I'm reading the article "Rationale for Adding Hash Tables to the C++ Standard Template Library" , and I don't understand this seemingly simple statement:

With hash tables, the amount of extra memory required depends on the organization of the table and on the load factor (whose denition also depends on the organization). The simplest case is the organization called open addressing, in which all entries are stored in a single random-access table. [...] In this case the amount of memory used per entry is M/α.

*M is the number of bytes required for the key and associated value, α is the load factor.

Why is it M/α? Why isn't it simply M+(amount of memory for each bucket * total buckets)?

In open addressing, you have a fixed-sized array of slots into which the elements are distributed. This is just a plain array with space for elements and (optionally) some control bits thrown in to mark which slots are full and which are empty.

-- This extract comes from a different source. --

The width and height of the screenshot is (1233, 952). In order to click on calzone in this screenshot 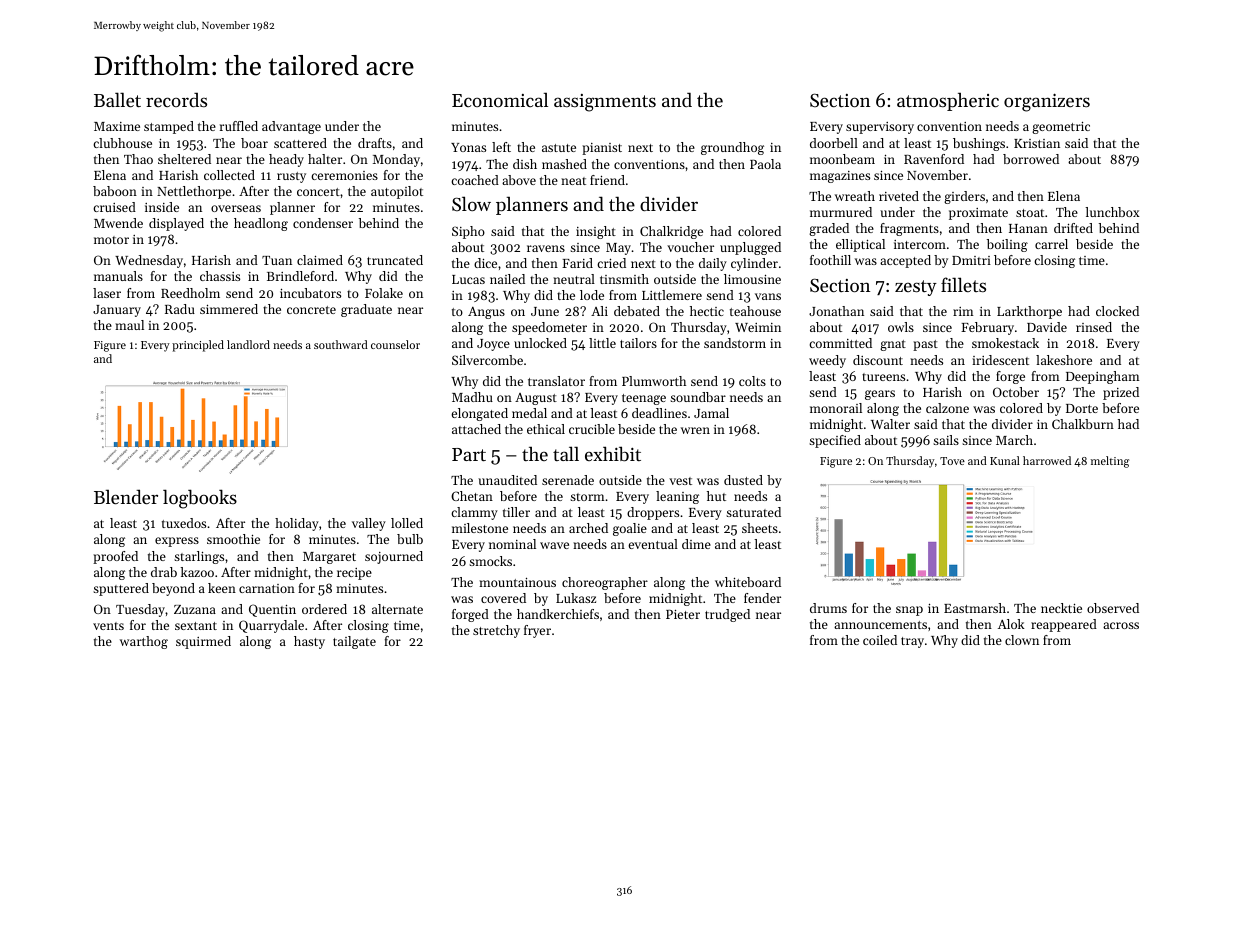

Let's say that we have a table with s slots and that we want to distribute n elements into the table. This means that α = n / s, the number of elements divided by the number of slots. The space usage of the entire table is then sM, because there are s slots and each slot uses M bytes. Therefore, if we want to compute the memory used per element, we want to compute sM / n = M / (n / s) = M / α, which is where the formula comes from. Intuitively, this makes sense. If you have a single element in the table, the load factor is 1 / s and the total memory (Ms) divided by the number of elements (1) is therefore Ms. On the other hand, if the table is fully-loaded (n = s), then α = 1 and the total memory (Ms) divided by the number of elements (s) is equal to M.

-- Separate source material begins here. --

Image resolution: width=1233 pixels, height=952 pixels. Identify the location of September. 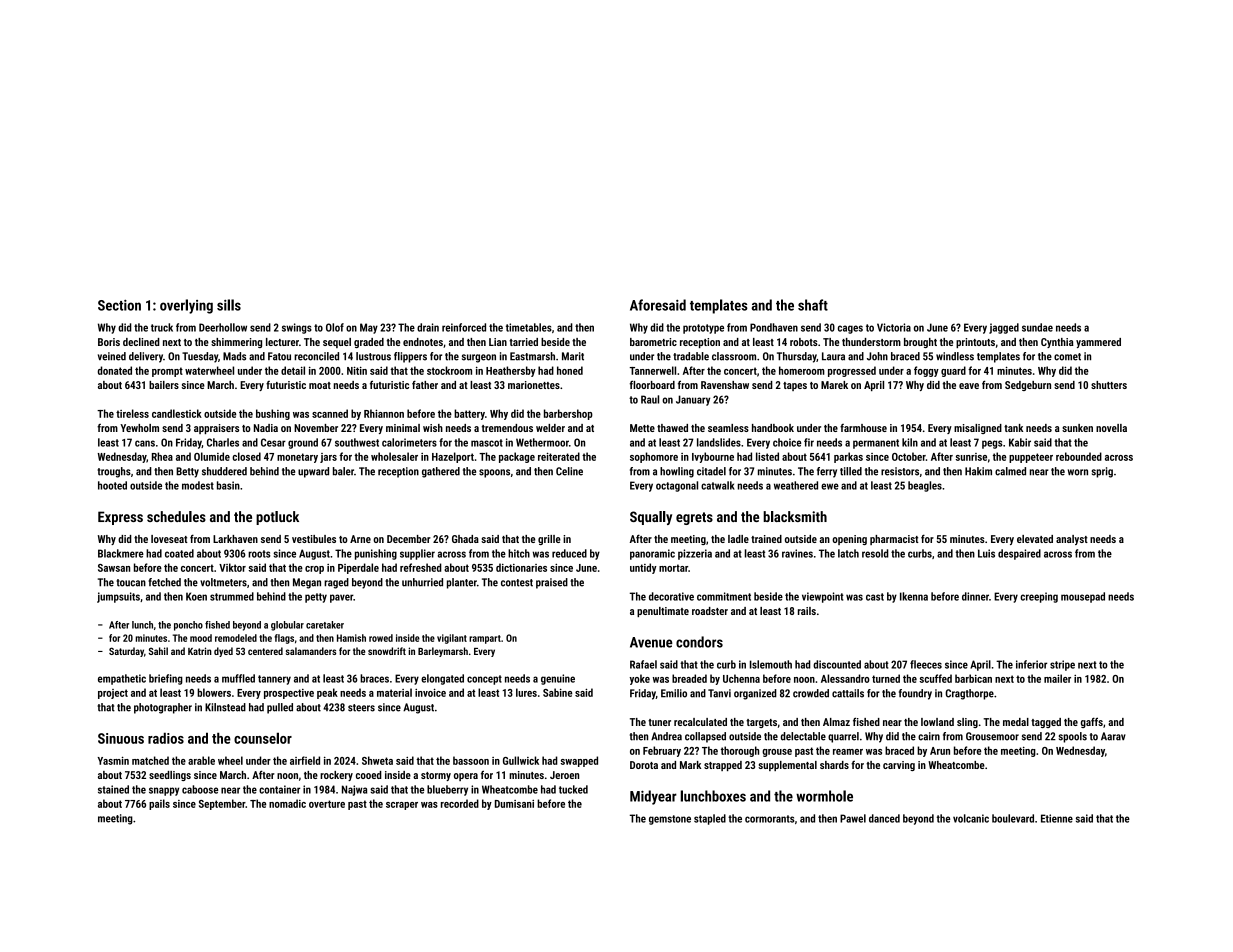
(222, 804).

You're on the right track in your calculation by looking at the amount of memory per bucket and multiplying that by the number of buckets. If you treat M as the size per element and s as the number of slots, you end up with a total space usage of Ms. (There's no need to add the M term in, and doing so actually gives you the wrong units: M has units "bytes per element" and Ms has units "bytes," so they shouldn't be added together).